→ GOAL
Reproduce, without any changes, the entries below from the line with "Task: Click the red warning triangle icon" up to and including the last line of the entries.

[begin SUPPLIED INFORMATION]

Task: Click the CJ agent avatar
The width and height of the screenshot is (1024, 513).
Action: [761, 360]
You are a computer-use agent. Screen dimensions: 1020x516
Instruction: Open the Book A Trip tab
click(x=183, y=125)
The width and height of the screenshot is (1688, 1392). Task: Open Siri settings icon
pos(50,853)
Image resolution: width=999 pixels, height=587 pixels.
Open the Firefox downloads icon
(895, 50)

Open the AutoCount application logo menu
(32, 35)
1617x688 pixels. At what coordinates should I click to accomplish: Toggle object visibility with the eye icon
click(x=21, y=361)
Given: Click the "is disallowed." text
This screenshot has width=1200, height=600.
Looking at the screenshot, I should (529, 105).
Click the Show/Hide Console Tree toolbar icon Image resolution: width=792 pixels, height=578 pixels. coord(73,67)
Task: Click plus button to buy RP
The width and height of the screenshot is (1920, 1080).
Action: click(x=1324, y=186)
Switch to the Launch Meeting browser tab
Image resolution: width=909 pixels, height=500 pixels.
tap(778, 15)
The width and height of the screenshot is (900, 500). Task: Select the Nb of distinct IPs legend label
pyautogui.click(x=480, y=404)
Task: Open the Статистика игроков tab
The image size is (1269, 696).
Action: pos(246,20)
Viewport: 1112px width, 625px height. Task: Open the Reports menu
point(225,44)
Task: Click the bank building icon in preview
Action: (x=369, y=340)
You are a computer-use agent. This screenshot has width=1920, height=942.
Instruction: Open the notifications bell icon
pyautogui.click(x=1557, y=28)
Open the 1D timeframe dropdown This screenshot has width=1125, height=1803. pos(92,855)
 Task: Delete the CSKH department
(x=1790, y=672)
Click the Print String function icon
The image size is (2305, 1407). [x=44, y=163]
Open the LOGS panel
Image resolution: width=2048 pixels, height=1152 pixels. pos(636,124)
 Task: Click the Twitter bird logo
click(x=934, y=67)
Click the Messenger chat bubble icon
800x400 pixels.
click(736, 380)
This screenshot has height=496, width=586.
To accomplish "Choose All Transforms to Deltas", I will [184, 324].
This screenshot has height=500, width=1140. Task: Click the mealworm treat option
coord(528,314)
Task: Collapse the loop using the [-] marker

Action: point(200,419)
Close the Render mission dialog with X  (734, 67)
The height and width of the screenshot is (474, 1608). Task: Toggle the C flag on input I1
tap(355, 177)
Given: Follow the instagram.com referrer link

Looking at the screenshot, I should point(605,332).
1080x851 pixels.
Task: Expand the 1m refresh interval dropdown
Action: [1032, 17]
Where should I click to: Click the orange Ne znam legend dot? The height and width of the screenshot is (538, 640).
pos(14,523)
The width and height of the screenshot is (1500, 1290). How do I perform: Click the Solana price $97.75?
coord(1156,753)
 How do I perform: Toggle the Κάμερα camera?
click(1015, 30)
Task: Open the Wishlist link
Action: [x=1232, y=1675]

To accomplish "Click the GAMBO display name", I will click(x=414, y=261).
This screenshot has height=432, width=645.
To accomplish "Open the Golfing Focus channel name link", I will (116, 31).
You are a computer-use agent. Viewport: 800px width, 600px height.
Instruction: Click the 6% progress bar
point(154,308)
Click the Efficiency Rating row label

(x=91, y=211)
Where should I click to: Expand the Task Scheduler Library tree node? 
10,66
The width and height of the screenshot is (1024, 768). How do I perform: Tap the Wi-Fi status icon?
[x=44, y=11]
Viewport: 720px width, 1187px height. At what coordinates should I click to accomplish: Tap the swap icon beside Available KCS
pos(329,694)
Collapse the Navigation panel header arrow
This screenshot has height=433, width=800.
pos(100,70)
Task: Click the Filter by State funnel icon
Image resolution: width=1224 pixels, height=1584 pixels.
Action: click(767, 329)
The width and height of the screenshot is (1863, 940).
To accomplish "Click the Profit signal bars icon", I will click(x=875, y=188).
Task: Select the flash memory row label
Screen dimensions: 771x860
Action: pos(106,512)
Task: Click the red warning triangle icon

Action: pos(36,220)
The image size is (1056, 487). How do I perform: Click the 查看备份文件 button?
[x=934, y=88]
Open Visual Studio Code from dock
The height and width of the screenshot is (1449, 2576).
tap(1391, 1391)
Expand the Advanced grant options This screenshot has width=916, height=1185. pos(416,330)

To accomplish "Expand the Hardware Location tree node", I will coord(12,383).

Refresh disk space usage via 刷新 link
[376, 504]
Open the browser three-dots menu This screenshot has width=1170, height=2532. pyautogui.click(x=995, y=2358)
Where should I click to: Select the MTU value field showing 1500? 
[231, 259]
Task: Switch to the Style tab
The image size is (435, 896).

[end SUPPLIED INFORMATION]

→ REPLY TO THE EXERCISE
Task: Click the red warning triangle icon

Action: pos(36,220)
The image size is (1056, 487). How do I perform: Click the 查看备份文件 button?
[x=934, y=88]
Open Visual Studio Code from dock
The height and width of the screenshot is (1449, 2576).
tap(1391, 1391)
Expand the Advanced grant options This screenshot has width=916, height=1185. pos(416,330)

To accomplish "Expand the Hardware Location tree node", I will coord(12,383).

Refresh disk space usage via 刷新 link
[376, 504]
Open the browser three-dots menu This screenshot has width=1170, height=2532. pyautogui.click(x=995, y=2358)
Where should I click to: Select the MTU value field showing 1500? 
[231, 259]
Task: Switch to the Style tab
The image size is (435, 896).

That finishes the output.